Rapat kerja tersebut dipimpin oleh pimpinan Komisi X DPR RI dan bertujuan untuk mengevaluasi penggunaan anggaran pendidikan serta memastikan program-program Kemendikdasmen berjalan sesuai prinsip transparansi dan akuntabilitas.
Adde Rosi menyampaikan bahwa pengawasan terhadap realisasi anggaran adalah kewajiban DPR agar dana pendidikan memberikan hasil yang optimal. Ia juga mengapresiasi capaian Kemendikdasmen yang mempertahankan opini Wajar Tanpa Pengecualian (WTP) dari Badan Pemeriksa Keuangan (BPK) RI untuk laporan keuangan Tahun Anggaran 2025, yang mencerminkan komitmen pemerintah dalam tata kelola keuangan.
Selain itu, Adde Rosi menyoroti perkembangan positif dalam program-program strategis pendidikan, termasuk Program Indonesia Pintar dan bantuan operasional sekolah. Ia menegaskan bahwa keberhasilan administrasi keuangan harus sejalan dengan peningkatan kualitas layanan pendidikan yang dirasakan oleh peserta didik dan masyarakat.

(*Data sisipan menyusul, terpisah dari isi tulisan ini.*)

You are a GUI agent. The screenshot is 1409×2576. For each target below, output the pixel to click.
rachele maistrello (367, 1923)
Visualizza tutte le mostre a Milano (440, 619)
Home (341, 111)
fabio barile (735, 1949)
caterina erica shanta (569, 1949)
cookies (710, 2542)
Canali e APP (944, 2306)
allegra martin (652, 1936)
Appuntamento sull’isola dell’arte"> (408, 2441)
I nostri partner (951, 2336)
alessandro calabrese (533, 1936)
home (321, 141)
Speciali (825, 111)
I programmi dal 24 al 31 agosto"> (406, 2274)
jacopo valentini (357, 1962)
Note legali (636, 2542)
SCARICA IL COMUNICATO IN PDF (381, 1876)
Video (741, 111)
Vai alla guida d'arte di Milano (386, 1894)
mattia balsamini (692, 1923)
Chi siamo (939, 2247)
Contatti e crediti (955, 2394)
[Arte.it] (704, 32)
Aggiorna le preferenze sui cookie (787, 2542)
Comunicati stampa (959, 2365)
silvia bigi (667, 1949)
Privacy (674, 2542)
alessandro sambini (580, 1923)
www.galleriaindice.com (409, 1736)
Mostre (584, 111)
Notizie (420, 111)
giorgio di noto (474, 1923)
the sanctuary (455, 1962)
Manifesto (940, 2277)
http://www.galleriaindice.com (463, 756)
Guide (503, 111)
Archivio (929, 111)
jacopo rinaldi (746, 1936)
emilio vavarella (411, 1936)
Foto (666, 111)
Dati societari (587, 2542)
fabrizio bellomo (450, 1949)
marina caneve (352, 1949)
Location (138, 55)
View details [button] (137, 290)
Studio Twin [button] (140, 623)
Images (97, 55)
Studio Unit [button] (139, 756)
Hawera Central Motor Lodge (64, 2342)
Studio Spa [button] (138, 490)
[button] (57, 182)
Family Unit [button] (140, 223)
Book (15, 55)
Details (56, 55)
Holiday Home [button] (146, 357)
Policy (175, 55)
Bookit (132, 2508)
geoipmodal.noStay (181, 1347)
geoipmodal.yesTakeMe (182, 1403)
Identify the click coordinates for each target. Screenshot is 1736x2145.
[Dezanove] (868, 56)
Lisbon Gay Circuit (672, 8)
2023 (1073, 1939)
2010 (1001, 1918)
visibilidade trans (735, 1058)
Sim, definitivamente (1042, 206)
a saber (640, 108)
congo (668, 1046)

Adde Rosi menekankan bahwa Komisi X DPR RI akan terus mengawal pelaksanaan anggaran pendidikan agar program prioritas pemerintah dapat berjalan efektif dan dapat dipertanggungjawabkan. Ia juga menyebutkan pentingnya transformasi pendidikan melalui tata kelola anggaran yang baik, penguatan literasi, dan percepatan digitalisasi pendidikan, agar akses pendidikan merata bagi seluruh peserta didik.